• _EXERCISE AIM_: In the listing beneath this line, copy exactly the lines starting with the one containing "The width and" and going on through the one containing "Switch to the".

• _INFORMATION SUPPLIED_:

BEGIN

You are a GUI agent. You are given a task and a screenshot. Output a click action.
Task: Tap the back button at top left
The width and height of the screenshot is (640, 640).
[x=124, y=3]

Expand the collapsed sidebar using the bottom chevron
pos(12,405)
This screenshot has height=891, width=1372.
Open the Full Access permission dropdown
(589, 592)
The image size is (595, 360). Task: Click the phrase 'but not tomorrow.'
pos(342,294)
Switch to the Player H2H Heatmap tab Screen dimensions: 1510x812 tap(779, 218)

END
BEGIN

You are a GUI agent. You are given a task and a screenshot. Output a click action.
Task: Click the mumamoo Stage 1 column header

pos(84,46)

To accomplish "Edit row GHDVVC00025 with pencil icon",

END
BEGIN

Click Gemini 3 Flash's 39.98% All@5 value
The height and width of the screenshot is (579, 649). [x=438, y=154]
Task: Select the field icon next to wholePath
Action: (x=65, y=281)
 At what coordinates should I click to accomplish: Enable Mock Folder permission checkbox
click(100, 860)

END

• _ANSWER FOR THE TASK_:
The width and height of the screenshot is (640, 640).
[x=124, y=3]

Expand the collapsed sidebar using the bottom chevron
pos(12,405)
This screenshot has height=891, width=1372.
Open the Full Access permission dropdown
(589, 592)
The image size is (595, 360). Task: Click the phrase 'but not tomorrow.'
pos(342,294)
Switch to the Player H2H Heatmap tab Screen dimensions: 1510x812 tap(779, 218)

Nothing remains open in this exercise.